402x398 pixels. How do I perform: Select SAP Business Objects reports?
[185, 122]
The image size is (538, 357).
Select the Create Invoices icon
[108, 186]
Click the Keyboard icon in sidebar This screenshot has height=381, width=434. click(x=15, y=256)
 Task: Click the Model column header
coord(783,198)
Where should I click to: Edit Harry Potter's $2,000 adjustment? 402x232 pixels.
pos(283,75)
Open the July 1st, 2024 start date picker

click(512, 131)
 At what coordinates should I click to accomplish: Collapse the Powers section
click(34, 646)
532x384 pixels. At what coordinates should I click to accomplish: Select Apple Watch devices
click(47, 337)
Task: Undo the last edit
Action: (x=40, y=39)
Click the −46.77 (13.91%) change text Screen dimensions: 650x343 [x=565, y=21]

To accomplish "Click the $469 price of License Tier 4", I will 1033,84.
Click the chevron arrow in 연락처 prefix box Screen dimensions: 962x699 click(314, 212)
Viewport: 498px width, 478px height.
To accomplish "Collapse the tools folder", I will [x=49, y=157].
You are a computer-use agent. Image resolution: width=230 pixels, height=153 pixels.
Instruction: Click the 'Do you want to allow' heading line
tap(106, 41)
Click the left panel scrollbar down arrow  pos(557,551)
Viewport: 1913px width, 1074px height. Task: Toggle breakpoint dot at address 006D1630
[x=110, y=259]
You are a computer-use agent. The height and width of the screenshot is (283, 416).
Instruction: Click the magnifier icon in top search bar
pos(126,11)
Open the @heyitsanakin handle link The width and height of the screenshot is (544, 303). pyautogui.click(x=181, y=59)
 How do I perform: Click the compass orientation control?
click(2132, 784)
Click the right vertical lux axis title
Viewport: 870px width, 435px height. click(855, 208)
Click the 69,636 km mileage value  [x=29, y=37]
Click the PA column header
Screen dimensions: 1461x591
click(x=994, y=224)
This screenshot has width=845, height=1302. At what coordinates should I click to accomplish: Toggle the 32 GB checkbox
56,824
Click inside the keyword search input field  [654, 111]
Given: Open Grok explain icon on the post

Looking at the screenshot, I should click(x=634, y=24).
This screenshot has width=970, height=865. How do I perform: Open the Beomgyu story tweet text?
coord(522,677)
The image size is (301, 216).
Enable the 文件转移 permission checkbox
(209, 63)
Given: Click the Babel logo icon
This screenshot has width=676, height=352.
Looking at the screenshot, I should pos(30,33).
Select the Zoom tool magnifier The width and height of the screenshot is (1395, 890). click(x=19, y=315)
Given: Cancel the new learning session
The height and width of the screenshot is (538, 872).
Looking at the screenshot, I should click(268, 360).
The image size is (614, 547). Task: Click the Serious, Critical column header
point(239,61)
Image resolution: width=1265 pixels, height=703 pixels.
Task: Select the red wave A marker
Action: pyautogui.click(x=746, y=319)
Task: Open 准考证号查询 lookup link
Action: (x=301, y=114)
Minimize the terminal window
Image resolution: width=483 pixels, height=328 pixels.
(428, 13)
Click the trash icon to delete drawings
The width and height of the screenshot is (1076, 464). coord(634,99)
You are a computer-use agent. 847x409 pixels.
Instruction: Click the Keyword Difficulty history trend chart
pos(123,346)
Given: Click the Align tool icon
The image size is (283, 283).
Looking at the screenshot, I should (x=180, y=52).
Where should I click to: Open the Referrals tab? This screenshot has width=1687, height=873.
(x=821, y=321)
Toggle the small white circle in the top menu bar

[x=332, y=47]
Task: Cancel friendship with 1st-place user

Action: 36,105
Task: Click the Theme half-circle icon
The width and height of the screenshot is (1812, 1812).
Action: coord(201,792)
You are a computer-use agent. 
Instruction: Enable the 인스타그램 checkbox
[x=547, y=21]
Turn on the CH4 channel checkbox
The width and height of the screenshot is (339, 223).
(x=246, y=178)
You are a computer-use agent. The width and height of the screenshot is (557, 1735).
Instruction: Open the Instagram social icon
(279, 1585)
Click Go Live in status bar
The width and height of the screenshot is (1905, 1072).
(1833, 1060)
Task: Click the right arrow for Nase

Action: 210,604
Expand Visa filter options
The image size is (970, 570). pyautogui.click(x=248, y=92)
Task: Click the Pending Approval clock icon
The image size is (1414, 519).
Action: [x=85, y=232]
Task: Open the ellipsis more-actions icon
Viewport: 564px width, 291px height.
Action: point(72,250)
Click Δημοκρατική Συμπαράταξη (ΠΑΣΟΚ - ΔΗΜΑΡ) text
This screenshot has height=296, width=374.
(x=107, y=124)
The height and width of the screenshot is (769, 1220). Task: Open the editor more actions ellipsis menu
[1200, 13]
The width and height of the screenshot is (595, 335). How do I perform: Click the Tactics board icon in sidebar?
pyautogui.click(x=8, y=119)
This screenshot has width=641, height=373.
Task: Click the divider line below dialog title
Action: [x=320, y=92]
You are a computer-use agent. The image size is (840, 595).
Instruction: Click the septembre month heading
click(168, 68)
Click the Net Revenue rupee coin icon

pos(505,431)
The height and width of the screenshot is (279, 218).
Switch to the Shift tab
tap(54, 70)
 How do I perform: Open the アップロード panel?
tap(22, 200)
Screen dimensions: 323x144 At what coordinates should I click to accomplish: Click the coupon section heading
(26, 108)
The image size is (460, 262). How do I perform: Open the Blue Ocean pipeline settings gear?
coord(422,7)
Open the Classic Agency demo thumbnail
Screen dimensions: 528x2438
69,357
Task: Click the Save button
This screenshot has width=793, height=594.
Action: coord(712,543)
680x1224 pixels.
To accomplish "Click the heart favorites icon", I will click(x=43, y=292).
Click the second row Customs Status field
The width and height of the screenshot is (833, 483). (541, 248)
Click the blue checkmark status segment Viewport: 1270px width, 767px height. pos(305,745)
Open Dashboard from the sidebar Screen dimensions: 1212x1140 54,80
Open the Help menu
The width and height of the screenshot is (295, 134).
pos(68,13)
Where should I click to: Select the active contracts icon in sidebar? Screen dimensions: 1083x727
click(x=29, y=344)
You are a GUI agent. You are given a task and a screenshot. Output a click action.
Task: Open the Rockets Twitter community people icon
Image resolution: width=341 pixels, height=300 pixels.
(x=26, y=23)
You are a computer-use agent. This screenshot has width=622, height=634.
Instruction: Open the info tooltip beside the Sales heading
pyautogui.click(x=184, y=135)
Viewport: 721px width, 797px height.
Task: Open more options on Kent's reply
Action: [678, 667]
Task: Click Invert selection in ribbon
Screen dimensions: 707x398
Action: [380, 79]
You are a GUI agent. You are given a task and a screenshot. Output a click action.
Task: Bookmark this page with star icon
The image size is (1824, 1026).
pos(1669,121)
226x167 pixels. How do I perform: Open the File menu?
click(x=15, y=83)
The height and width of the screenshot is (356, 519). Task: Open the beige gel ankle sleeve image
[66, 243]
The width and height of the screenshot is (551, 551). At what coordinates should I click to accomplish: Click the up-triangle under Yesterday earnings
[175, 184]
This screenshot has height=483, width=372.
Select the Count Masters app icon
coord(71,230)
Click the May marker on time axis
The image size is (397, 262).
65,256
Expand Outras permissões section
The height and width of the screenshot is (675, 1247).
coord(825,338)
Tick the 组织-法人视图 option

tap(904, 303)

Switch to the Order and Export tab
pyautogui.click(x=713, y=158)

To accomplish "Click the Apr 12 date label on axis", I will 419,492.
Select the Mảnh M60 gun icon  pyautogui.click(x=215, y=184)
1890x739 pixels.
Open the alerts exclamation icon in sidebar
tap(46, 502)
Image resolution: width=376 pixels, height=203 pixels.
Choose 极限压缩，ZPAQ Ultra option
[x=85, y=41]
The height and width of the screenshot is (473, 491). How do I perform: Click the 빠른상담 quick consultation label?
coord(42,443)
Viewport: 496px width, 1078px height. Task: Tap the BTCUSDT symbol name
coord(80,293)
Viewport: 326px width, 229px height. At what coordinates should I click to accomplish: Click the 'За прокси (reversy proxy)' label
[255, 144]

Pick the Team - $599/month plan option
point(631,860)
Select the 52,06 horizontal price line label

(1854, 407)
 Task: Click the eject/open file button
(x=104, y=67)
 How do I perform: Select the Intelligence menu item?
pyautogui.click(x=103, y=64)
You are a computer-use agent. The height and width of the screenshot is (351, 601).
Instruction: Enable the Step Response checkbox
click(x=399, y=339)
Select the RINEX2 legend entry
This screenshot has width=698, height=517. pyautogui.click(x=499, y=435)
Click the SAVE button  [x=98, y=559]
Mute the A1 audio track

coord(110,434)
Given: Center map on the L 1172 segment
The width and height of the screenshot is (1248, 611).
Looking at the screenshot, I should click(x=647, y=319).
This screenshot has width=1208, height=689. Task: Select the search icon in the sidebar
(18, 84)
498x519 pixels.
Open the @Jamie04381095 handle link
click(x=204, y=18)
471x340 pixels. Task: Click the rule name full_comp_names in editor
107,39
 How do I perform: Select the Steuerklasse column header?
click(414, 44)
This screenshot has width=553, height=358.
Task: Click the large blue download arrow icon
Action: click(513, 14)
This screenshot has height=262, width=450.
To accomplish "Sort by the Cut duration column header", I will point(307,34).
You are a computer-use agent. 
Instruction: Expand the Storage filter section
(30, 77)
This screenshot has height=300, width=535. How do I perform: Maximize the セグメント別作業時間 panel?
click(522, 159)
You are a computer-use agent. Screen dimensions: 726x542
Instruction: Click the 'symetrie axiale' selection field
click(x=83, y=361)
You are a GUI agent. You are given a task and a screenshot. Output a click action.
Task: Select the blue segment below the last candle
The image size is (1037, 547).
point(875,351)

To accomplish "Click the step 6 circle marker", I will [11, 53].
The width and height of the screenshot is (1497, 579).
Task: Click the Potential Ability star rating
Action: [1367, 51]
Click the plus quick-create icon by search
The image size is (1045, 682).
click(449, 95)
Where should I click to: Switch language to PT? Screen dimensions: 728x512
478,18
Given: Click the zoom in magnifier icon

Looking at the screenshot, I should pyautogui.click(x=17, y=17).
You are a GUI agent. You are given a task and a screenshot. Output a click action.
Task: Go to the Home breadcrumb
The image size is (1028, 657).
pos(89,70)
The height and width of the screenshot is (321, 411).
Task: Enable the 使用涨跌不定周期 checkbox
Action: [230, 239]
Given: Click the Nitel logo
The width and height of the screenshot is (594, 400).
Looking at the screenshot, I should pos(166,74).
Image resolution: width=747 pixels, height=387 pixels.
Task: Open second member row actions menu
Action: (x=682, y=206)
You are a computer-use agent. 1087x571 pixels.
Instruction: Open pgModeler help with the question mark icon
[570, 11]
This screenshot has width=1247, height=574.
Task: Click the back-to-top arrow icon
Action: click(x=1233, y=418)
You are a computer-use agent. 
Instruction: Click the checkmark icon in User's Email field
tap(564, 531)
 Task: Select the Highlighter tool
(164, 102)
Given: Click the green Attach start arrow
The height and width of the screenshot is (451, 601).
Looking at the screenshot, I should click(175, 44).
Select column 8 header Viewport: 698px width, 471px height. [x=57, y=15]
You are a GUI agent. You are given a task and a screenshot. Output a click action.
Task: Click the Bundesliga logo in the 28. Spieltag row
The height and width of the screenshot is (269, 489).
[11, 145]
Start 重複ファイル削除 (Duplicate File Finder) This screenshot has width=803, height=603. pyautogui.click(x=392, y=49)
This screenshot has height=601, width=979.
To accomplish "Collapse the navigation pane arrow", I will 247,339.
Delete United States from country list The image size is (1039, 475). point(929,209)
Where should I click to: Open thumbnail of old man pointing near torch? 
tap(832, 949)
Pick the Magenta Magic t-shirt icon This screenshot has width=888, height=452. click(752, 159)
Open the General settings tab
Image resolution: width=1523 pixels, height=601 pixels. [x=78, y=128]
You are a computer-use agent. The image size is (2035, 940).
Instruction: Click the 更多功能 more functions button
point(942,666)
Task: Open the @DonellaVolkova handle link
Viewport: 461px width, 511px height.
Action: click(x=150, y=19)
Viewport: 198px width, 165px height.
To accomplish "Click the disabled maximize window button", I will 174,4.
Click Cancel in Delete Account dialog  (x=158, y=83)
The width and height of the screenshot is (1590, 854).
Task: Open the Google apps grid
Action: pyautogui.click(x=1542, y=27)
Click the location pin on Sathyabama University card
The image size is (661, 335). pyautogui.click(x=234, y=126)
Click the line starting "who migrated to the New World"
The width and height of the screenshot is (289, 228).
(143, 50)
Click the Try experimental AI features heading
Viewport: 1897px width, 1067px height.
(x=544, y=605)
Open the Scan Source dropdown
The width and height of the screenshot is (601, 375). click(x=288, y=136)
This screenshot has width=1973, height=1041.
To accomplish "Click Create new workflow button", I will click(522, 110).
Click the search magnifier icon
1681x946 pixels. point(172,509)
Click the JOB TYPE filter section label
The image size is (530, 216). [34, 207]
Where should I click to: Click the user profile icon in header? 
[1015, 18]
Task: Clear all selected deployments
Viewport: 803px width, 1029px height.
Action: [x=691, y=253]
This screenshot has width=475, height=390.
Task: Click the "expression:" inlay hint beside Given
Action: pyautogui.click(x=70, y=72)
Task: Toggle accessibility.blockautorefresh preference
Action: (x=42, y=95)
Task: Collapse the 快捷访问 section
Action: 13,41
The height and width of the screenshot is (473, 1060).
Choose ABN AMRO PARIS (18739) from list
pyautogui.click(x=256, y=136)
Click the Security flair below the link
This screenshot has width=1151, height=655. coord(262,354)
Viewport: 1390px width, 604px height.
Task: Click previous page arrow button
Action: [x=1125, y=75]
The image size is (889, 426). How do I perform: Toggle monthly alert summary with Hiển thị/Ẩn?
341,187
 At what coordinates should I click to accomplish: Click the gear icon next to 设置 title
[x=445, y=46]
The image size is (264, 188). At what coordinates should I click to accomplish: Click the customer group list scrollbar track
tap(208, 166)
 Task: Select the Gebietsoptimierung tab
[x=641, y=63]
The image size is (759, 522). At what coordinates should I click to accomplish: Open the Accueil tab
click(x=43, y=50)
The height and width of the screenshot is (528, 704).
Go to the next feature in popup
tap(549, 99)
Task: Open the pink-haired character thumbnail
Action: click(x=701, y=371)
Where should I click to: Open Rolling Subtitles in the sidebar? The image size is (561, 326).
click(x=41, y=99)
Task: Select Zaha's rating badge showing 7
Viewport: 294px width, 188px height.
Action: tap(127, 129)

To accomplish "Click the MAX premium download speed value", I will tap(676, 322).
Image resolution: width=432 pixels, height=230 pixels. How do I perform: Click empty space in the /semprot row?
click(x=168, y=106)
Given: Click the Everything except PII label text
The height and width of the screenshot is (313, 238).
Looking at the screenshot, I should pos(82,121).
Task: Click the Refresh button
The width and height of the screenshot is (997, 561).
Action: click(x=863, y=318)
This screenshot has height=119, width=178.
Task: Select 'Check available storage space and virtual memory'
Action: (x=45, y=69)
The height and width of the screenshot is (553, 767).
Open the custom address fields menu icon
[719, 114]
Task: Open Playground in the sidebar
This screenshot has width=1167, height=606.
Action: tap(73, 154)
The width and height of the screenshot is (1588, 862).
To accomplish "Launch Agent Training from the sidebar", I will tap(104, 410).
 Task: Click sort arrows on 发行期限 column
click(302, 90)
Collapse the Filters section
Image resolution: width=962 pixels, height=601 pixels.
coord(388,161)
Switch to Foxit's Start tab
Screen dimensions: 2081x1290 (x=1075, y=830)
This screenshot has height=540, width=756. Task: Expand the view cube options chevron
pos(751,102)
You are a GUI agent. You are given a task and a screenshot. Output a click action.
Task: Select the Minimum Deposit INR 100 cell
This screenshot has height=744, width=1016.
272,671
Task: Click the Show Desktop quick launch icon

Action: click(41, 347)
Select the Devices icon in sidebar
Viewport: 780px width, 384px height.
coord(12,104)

THE EXERCISE – Write out everything from the line containing "You are a computer-use agent. Image" down to the line containing "pos(123,346)" in the records above, copying each line verbatim, including both of those lines.

RESULT –
You are a computer-use agent. Image resolution: width=230 pixels, height=153 pixels.
Instruction: Click the 'Do you want to allow' heading line
tap(106, 41)
Click the left panel scrollbar down arrow  pos(557,551)
Viewport: 1913px width, 1074px height. Task: Toggle breakpoint dot at address 006D1630
[x=110, y=259]
You are a computer-use agent. The height and width of the screenshot is (283, 416).
Instruction: Click the magnifier icon in top search bar
pos(126,11)
Open the @heyitsanakin handle link The width and height of the screenshot is (544, 303). pyautogui.click(x=181, y=59)
 How do I perform: Click the compass orientation control?
click(2132, 784)
Click the right vertical lux axis title
Viewport: 870px width, 435px height. click(855, 208)
Click the 69,636 km mileage value  [x=29, y=37]
Click the PA column header
Screen dimensions: 1461x591
click(x=994, y=224)
This screenshot has width=845, height=1302. At what coordinates should I click to accomplish: Toggle the 32 GB checkbox
56,824
Click inside the keyword search input field  [654, 111]
Given: Open Grok explain icon on the post

Looking at the screenshot, I should click(x=634, y=24).
This screenshot has width=970, height=865. How do I perform: Open the Beomgyu story tweet text?
coord(522,677)
The image size is (301, 216).
Enable the 文件转移 permission checkbox
(209, 63)
Given: Click the Babel logo icon
This screenshot has width=676, height=352.
Looking at the screenshot, I should pos(30,33).
Select the Zoom tool magnifier The width and height of the screenshot is (1395, 890). click(x=19, y=315)
Given: Cancel the new learning session
The height and width of the screenshot is (538, 872).
Looking at the screenshot, I should click(268, 360).
The image size is (614, 547). Task: Click the Serious, Critical column header
point(239,61)
Image resolution: width=1265 pixels, height=703 pixels.
Task: Select the red wave A marker
Action: pyautogui.click(x=746, y=319)
Task: Open 准考证号查询 lookup link
Action: (x=301, y=114)
Minimize the terminal window
Image resolution: width=483 pixels, height=328 pixels.
(428, 13)
Click the trash icon to delete drawings
The width and height of the screenshot is (1076, 464). coord(634,99)
You are a computer-use agent. 847x409 pixels.
Instruction: Click the Keyword Difficulty history trend chart
pos(123,346)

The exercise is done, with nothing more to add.